Once Tom Cable got the OK to bench JaMarcus Russell, Gradkowski hijacked a season seemingly headed for 2-14 and helped make it a slightly more palatable 5-11.
(I’d argue that even though Russell emerged from the bench to lead an improbable win in Denver, the momentum generated from Gradkowski’s insertion in the lineup before being injured kept the team together).
He guided the Raiders to an upset win over playoff-bound Cincinnati at home and a come-from-behind win over his hometown Pittsburgh Steelers in what might be the Raiders’ most stirring win in the last seven years.
Don’t forget that in the Chiefs game in which he took over for Russell, Gradkowski had the Raiders deep into Kansas City territory when one of his passes bounced off the hands of Darrius Heyward-Bey and ended up an interception. The Raiders lost, 16-10.
Keep in mind Gradkowski was fighting with Charlie Frye for a roster spot in training camp, with Russell the anointed starter and Jeff Garcia brought in to be the veteran backup. If Garcia didn’t take a look at Russell and surmise, “No way I’m playing behind this guy” and ask to be released, there’s no guarantee Gradkowski even makes the roster.
Before coming to the Raiders, three teams had given up on Gradkowski _ Tampa Bay, St.
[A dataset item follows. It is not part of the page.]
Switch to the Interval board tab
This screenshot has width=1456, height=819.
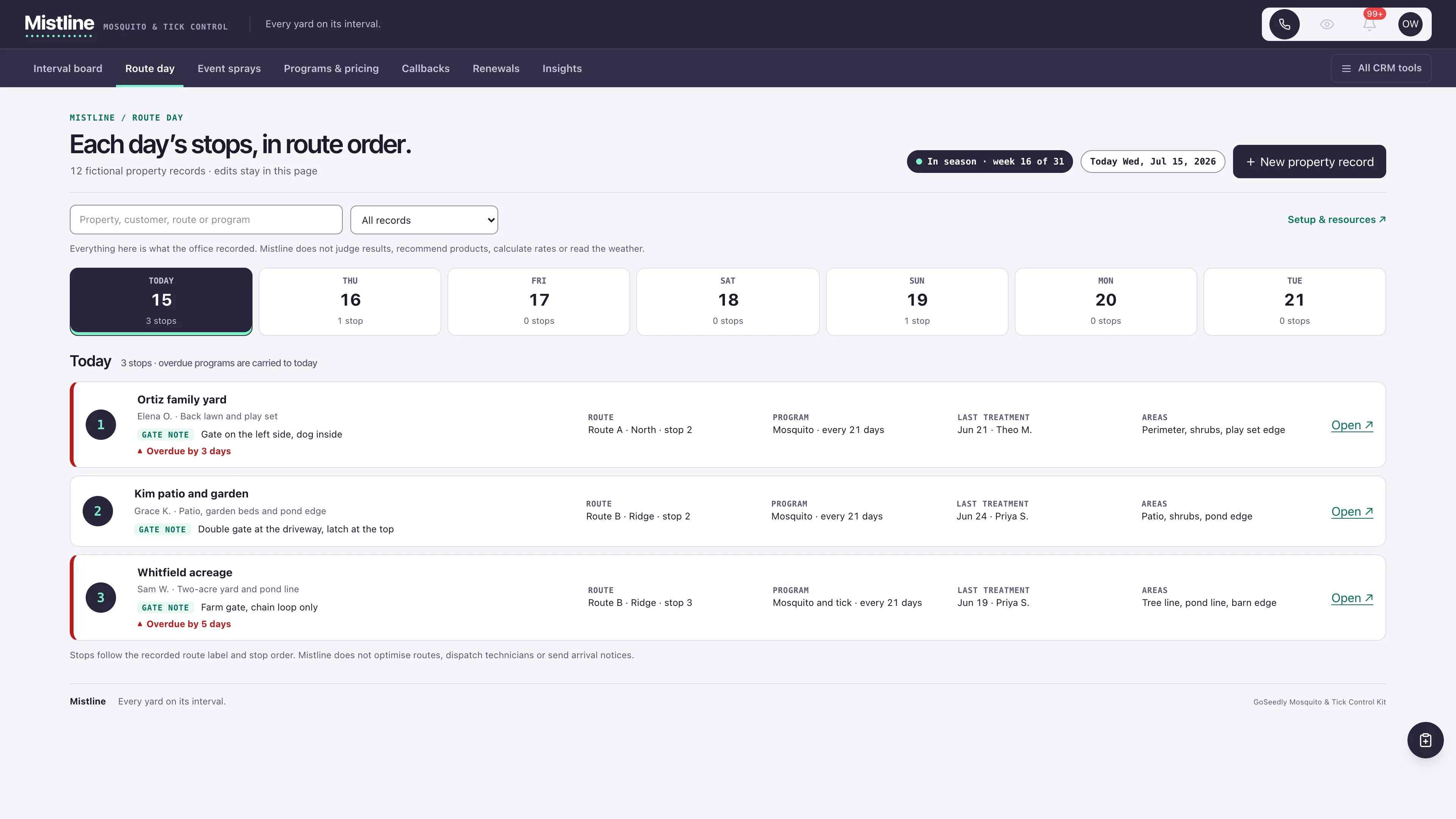[x=68, y=68]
Louis and Cleveland _ teams playing at a level at or worse than Oakland.
Yet Gradkowski played better than he ever had, even as a rookie starter in Tampa, and played a hugely important role in giving the offense a spark after the listless tenure of Russell _ something that contributed to Russell’s eventual exit.
When Jason Campbell was acquired from the Washington Redskins, he immediately said in an NFL Network interview it was his impression after conversations with Cable and Al Davis that he’d be the starter.
Cable said that no, Campbell would compete for the starting job. By the time Campbell met the media in Oakland, he had softened his position considerably.
Meanwhile, Gradkowski suffered a torn left pectoral muscle lifting weights. That left most of the work with new offensive coordinator Hue Jackson to Campbell, with Gradkowski starting light throwing as the Raiders finished organized team activities. Both Cable and Gradkowski expect the quarterback to be ready to go by the first practice a week from today.
So is it really a competition?
Not when Gradkowski is under for contract at around $1.8 million per year after being tendered as an unrestricted free agent, and Campbell was brought in at more than $3 million and extended an additional year to over $4 million.
Campbell is a veteran of 45 starts, has a 61.2 completion percentage with 55 touchdown passes and 38 interceptions. He wasn’t brought in to “compete” with a spunky underdog.
Not that what Gradkowski did was all for naught. He caused the Raiders, as well as every other team in the league, to give him serious consideration for a roster spot as an ideal backup quarterback.
Gradkowski would never look at it that way, nor should he. He wants to start, but his enthusiasm, mobility and skill set make him ideal to come in for a starter who is either injured or struggling and still give his team a chance to win.
Still only 27, Gradkowski could have himself a long and fruitful career as an NFL backup, and given attrition at the position, get another chance to work the kind of magic he did last season before one day becoming a coach at some level. I’m guessing that’s how the Raiders envision him, anyway.